Через две недели Буренин развил свою «теорию» о поэтах-иудеях. Он объявил нашего героя «наиболее выразительным представителем» «куриного пессимизма», когда «маленький поэтик, сидящий на насесте в маленьком курятнике, вдруг проникается фантазией, что этот курятник представляет “весь мир” и что он служит для него тюрьмою. Вообразив такую курьёзную вещь, поэтик начинает “плакать и метаться, остервенясь душой, как разъярённый зверь”, он начинает облетать воображаемый им мир “горячею мечтою”, он начинает жаждать – чего? Сам не ведает чего, по его же собственному признанию».

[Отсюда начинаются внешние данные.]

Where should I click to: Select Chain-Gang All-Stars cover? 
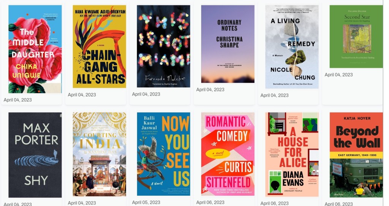pyautogui.click(x=99, y=46)
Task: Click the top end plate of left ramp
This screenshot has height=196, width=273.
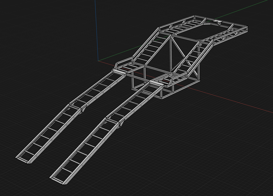Action: pyautogui.click(x=120, y=72)
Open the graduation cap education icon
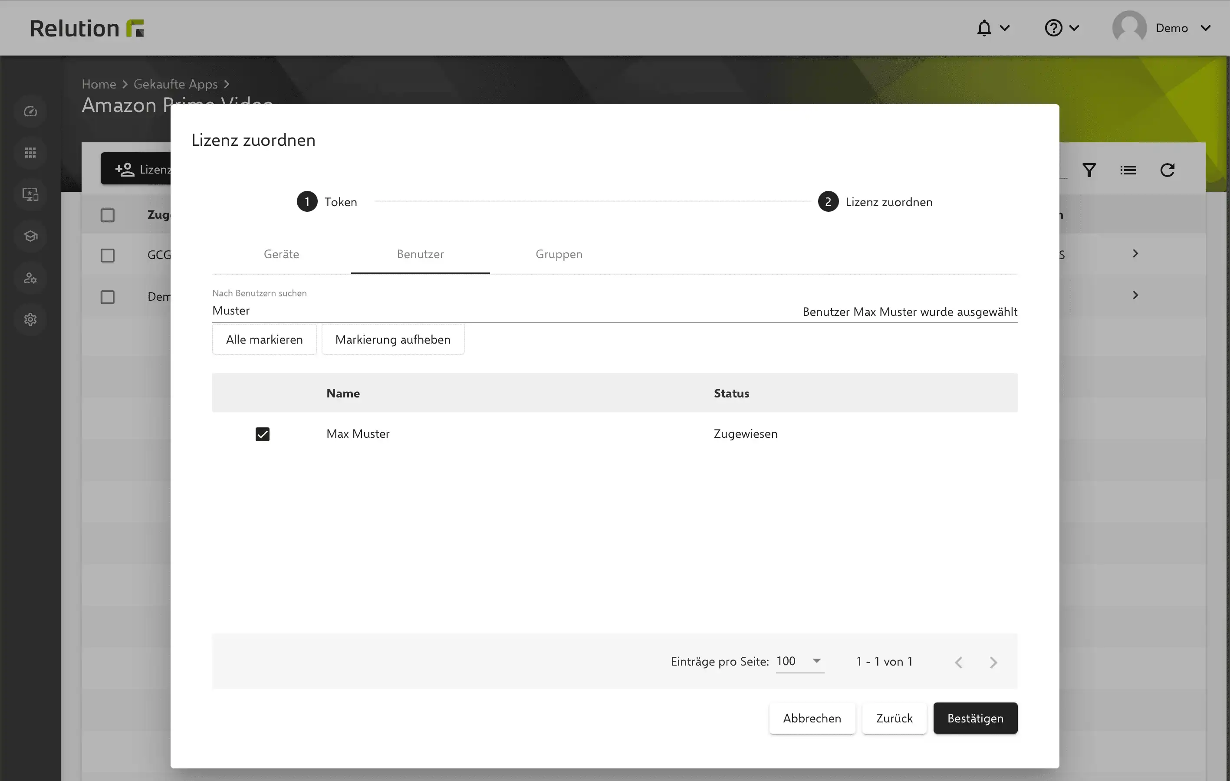This screenshot has height=781, width=1230. 30,236
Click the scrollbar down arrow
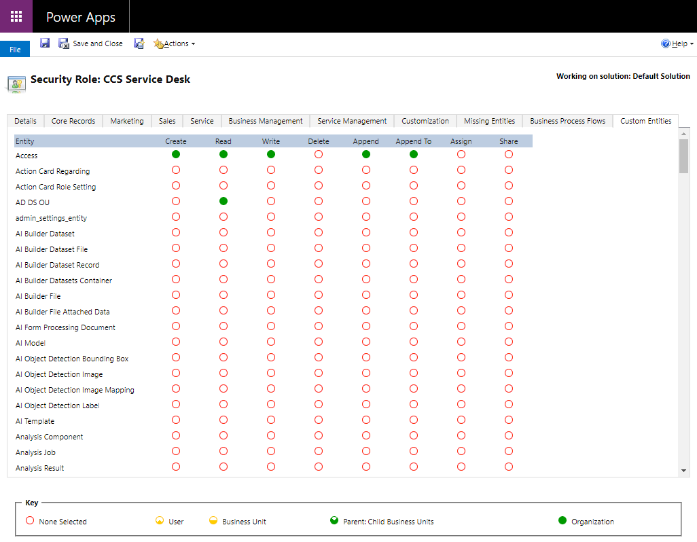This screenshot has width=697, height=542. 684,470
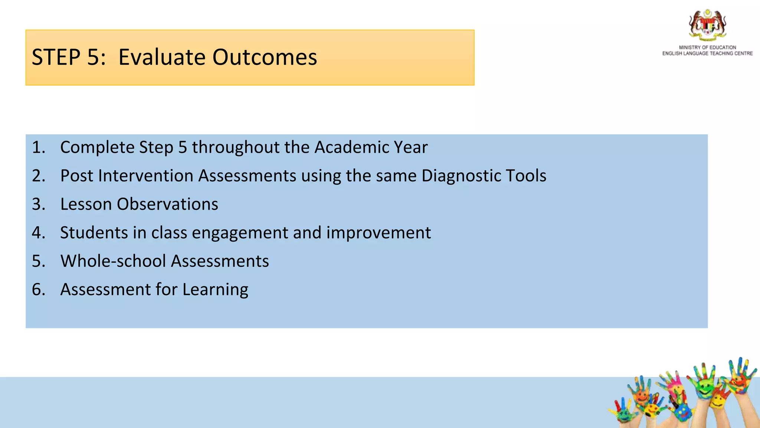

Но апофеоза пошлости и бесстыдства Буренин достиг на последнем этапе своих отчаянных нападок на Надсона. Объектом осмеяния на сей раз стала бескорыстная забота Марии Ватсон о тяжело больном поэте. Это она сопровождала его в Киев, устроила два вечера в пользу Литературного фонда, чистый сбор от которых (свыше 1200 рублей) покрыл вдвойне ссуду, полученную Надсоном за год до того на лечение в Ницце. Об этой необыкновенной подвижнице очень точно сказал адвокат Оскар Грузенберг: «У неё был замечательный талант сердца – талант, втречающийся ещё реже, чем таланты литературные, научные, политические и иные профессиональные… Она была неугомонная, бессонная предстательница за человеческое горе, всегда торопившаяся делать добро, притом изо дня в день. Только те, кто сами простаивали в приёмных мира сего в качестве просителей за других, – те, кто наглотались вдоволь грубостей и колкостей, – только они поймут, какая это мука – раздавать своё сердце по кусочкам». Под пером зоила возвышенное благородное чувство (Семён Яковлевич называл Марию Ватсон «ангелом-хранителем») объявлялось пародией и лживым прикрытием истерической похоти. В одной из стихотворных сатир Буренин вывел Надсона под видом еврейского рифмоплёта Чижика, чью животную страсть удовлетворяет грубая перезрелая матрона, немка Шмандкухен (Ватсон было тогда 38 лет).